The Coalition for Women’s Health in Africa (CoWHA) is the first initiative emanating from a conference that was held in Kenya, where private healthcare firms, organisations and governments met to interrogate and carve out a novel approach to better healthcare systems on the continent.
COWHA is a joint initiative by principal founding members, Organon, (a women’s healthcare focused pharmaceutical company) the African Health Business consultancy (AHB), Hologic and BD, as founding members.

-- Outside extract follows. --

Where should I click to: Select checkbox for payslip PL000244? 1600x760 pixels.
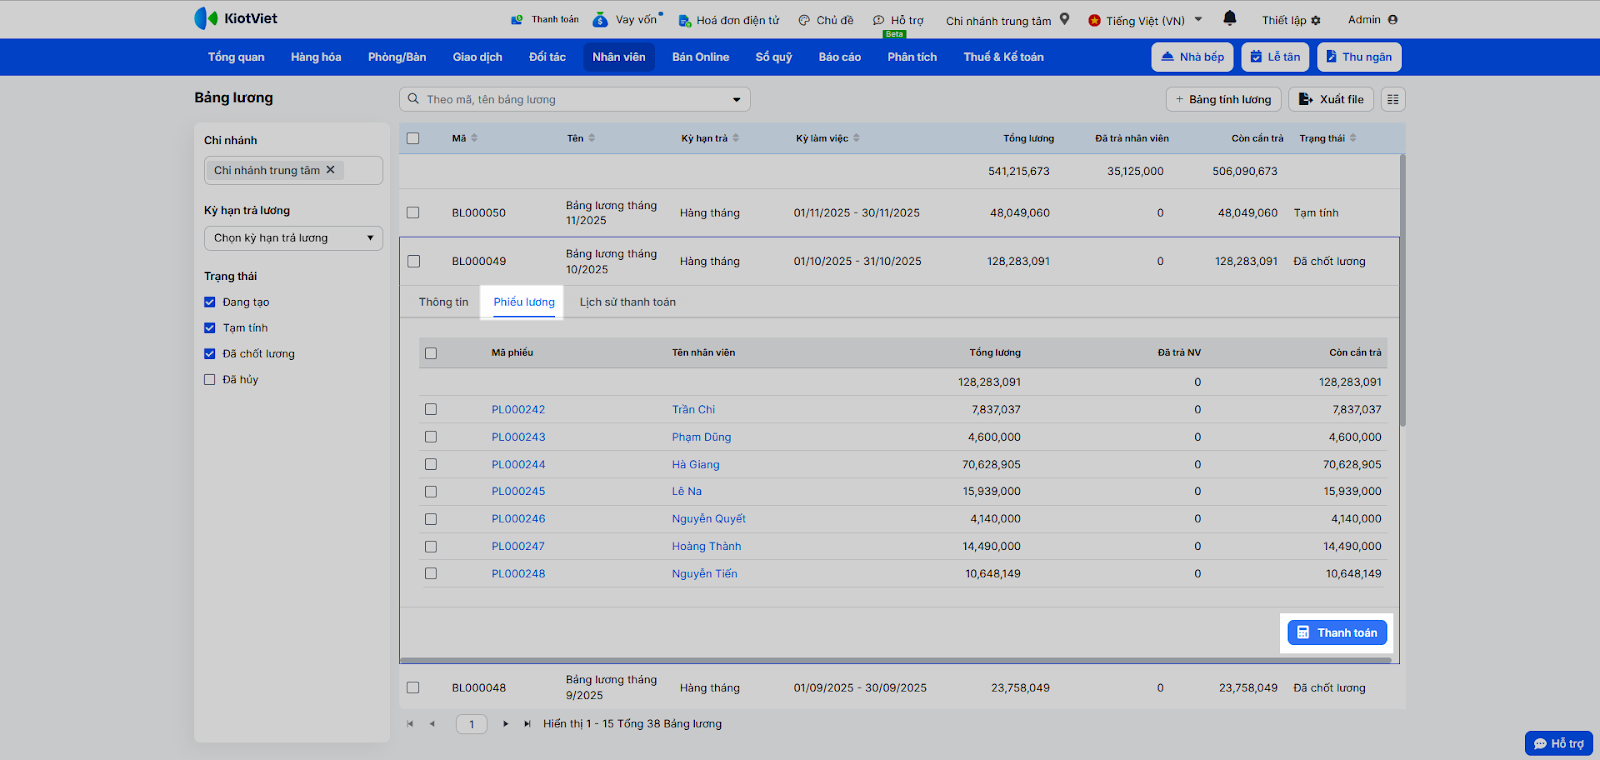click(431, 464)
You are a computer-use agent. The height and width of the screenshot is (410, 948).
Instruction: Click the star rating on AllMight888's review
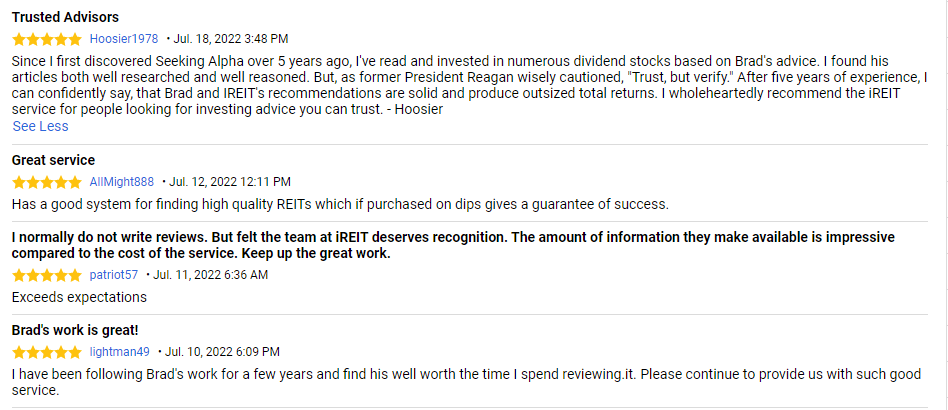point(47,182)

Managing director of Organon South Africa and Sub-Saharan Africa, Dr Abofele Khoele said: “Gender equity in access to health, and in other parameters of society is an ideal for which Organon has laboured since its inception just over a year ago, and this is illustrated in its vision in creating a better and healthier every day for every woman. This vision is at the core of the organsations mandate, it is entrenched within the DNA of the company, and thus Organon is pleased to have found shared commonality with the African Health Business, Hologic and all the key stakeholders present at the launch.”
Khoele noted that knowledge and deep research lie at the heart of COWHA. So too does dialogue and policy development while creating overall awareness and a universal knowledge base for the public. “COWHA will focus on the three strategic pillars namely Knowledge and Research, Policy and Dialogue and lastly Action, all of which are mission critical to achieving the stated objective of advancing women’s health. The first pillar of knowledge and research aims to directly tackle the big challenge of the gender data gap, as well as the global north-south divide in data. Local research to drive local solutions is incredibly important in ensuring appropriateness and relevance to our African setting. The second pillar talks to activities that lay the foundation for coherent policy frameworks that will allow all of Africa to rise together, leaving no woman behind. The final pillar aims to translate intent into material outcomes by leveraging synergies, resources, consolidating efforts of governments and the private sector to have continent-wide impact.
In closing Khoele emphasised that the health stakeholders need to continue what they have been doing, but with more determination and structure. “We must continue with health systems strengthening, with programs of early detection, diagnosis, and treatment and with initiatives that provide access to lifesaving and life-changing devices and medicines.”